TotilasTotilas, the dressage wonder horse, was widely regarded as the finest in the world at the height of his career. During this time he was ridden by Edward Gal prior to the arrival of Charlotte Dujardin and Valegro on the international scene.

Born in 2000, and known as Toto, Totilas was a 17.1hh black KWPN stallion by Gribaldi x Glendale. His breeders Jan Schuil and Anna Schuil-Visser asked local rider Jiska de Roos-van den Akker to take over the ride when the stallion was four. With Jiska, he finished fourth in the five-year-old division at the World Young Horse Championships in Verden.

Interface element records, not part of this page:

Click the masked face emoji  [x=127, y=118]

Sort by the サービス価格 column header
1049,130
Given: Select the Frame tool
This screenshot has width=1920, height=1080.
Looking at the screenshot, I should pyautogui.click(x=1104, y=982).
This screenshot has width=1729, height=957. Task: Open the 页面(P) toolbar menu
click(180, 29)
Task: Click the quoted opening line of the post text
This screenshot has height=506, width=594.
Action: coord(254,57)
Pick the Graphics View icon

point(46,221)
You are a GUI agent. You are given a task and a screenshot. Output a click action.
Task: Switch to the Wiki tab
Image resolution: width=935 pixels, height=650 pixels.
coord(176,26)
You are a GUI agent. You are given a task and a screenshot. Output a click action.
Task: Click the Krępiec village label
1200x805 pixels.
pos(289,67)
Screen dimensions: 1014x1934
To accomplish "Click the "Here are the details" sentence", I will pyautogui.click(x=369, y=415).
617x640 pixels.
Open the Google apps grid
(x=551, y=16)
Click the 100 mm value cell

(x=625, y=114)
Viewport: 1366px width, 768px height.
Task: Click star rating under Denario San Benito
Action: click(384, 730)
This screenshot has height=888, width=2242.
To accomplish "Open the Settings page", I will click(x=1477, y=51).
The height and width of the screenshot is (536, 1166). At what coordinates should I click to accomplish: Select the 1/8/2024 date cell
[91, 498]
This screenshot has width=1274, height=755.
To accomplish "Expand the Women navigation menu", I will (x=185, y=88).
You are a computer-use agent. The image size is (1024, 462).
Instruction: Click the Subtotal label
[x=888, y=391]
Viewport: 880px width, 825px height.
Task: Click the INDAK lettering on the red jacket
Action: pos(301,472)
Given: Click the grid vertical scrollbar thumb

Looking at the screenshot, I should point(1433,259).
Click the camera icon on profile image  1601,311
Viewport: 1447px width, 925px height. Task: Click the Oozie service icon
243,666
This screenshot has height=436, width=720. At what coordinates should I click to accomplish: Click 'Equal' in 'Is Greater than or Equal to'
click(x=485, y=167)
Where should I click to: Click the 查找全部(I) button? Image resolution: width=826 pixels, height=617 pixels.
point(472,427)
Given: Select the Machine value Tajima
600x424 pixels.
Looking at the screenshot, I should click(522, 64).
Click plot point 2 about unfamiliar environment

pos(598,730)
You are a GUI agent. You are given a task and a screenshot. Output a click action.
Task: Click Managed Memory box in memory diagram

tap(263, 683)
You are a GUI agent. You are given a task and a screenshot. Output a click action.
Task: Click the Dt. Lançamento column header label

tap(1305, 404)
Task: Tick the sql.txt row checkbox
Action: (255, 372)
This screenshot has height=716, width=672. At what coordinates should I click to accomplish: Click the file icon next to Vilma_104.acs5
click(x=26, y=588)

Totilas: the record-breaker

It was at this point in his career that Totilas was bought by Kees and Tosca Visser for the Netherlands’ Edward Gal to ride. With Edward, Totilas set the dressage world alight. The pair made their international grand prix debut in June 2009, scoring 79.14%. Two months later, Totilas became the first horse to break the 90% barrier, as he scored a euphoric individual gold at the European Championships at Windsor.

Totilas and Edward broke numerous world records and became triple gold medalists at the 2010 FEI World Equestrian Games. After this triumph, Toto’s owners Jan Schuil and Anna Schuil-Visser made the decision to sell the outstanding stallion. This lead to outrage from his fans who did not agree with breaking up Edward’s partnership with the black stallion.

A controversial era

Totilas was sold to German stallion mogul Paul Schockemöhle. He kept the breeding rights, while Ann-Kathrin Linsenhoff purchased the riding rights for her then 26-year-old stepson, the German rider Matthias Rath. Sadly the new partnership never made it to the highest echelons of the sport with injuries and illness preventing them from representing their country at championship level until 2015. They attended the 2015 Europeans, but Totilas appeared unlevel in the grand prix  – despite scoring 75.97% for sixth place. The horse was withdrawn before the grand prix special.

Totilas was retired from competition shortly after the 2015 Europeans, though he remained in demand as a sire. He died at the age of 20 following a severe colic in December 2020. His death prompted a global outpouring of sadness among the dressage and wider equestrian community.